Data items:
Segment Open

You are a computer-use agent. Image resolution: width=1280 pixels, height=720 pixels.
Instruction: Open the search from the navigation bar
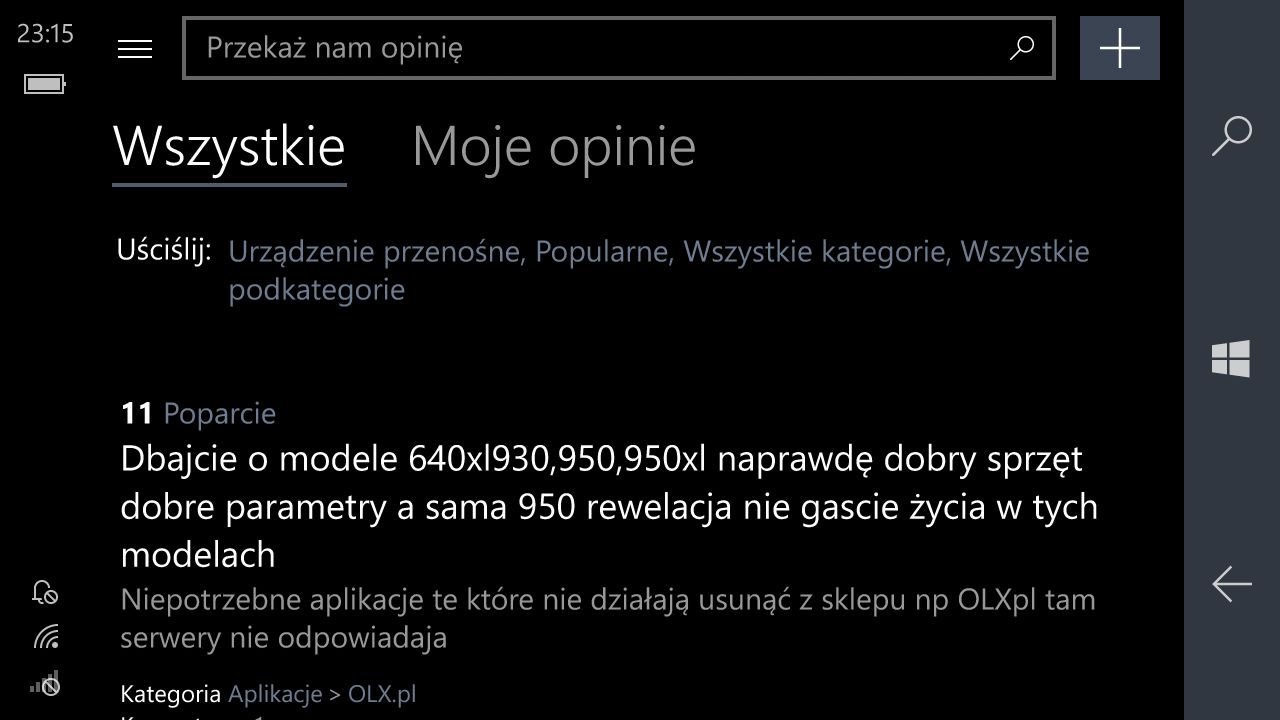point(1231,140)
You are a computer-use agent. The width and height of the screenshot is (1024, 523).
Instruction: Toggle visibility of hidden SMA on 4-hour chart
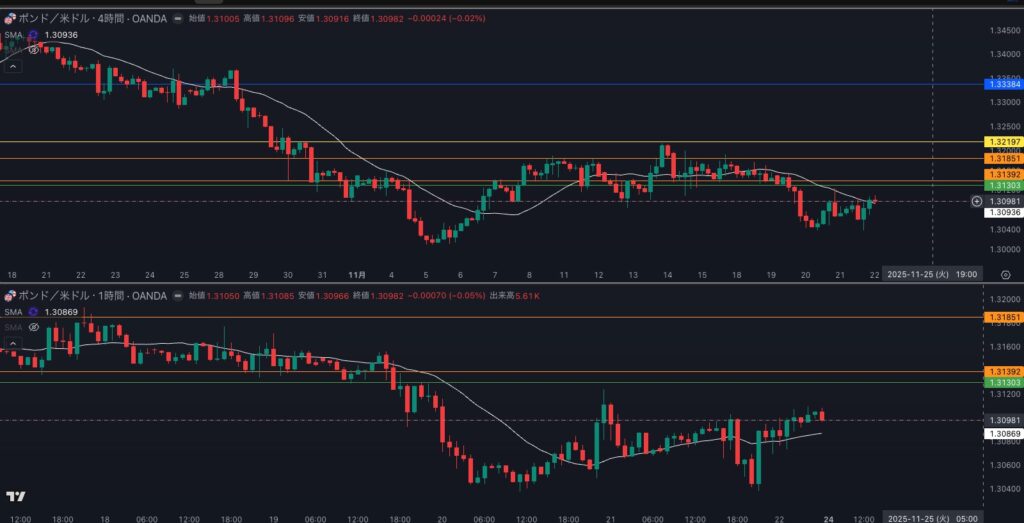coord(33,49)
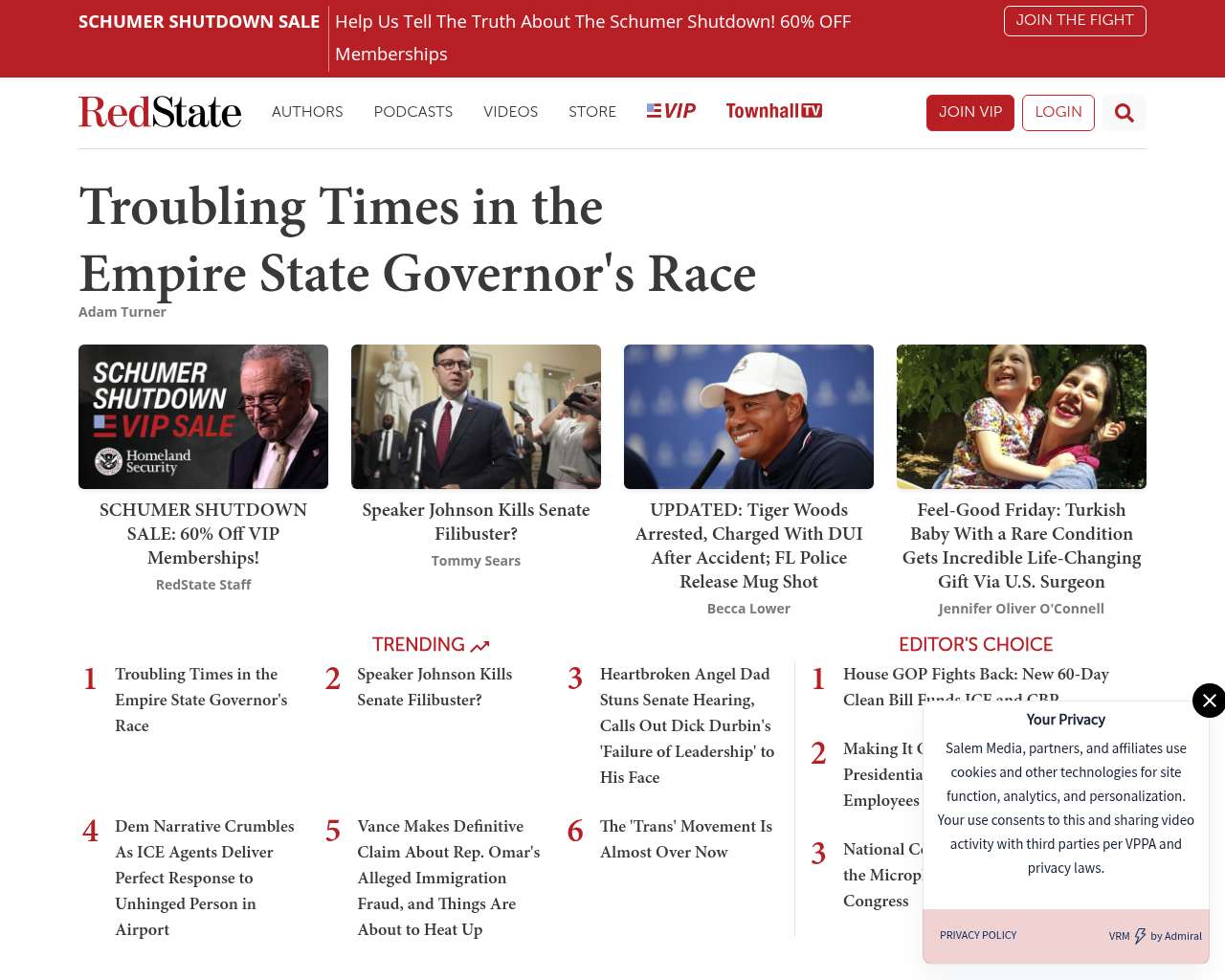This screenshot has width=1225, height=980.
Task: Click the Speaker Johnson photo thumbnail
Action: pyautogui.click(x=476, y=416)
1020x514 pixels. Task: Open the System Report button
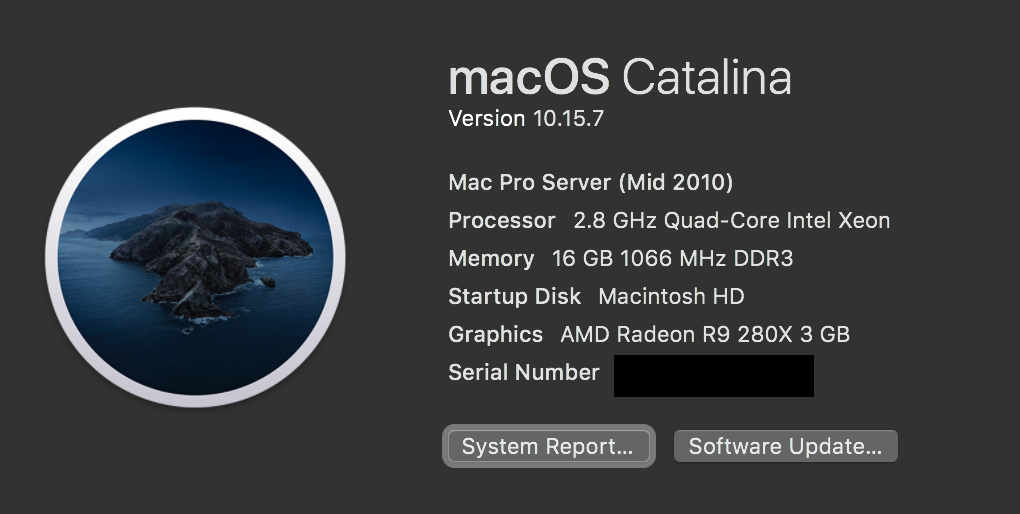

Segment Closed

**Description of the task:**
Each line above is to be repeated exactly as written; no picture is carried over.

**Task result:**
You are a computer-use agent. Image resolution: width=1280 pixels, height=720 pixels.
Instruction: Open the search from the navigation bar
point(1231,140)
You are a computer-use agent. The width and height of the screenshot is (1024, 523).
Instruction: Toggle visibility of hidden SMA on 4-hour chart
coord(33,49)
This screenshot has width=1225, height=980.
Task: Click the Speaker Johnson photo thumbnail
Action: pyautogui.click(x=476, y=416)
1020x514 pixels. Task: Open the System Report button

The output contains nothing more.